-- Provided data follows --

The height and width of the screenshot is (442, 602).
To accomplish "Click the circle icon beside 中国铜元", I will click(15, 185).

-- Provided data concluded --
-- Provided data follows --

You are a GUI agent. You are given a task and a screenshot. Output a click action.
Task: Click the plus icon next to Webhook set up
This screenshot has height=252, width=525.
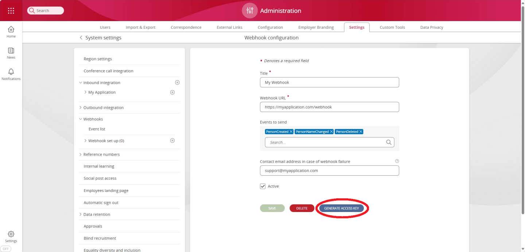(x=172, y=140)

-- Provided data concluded --

Return only the number of lines in the listing that contain the string "icon".

2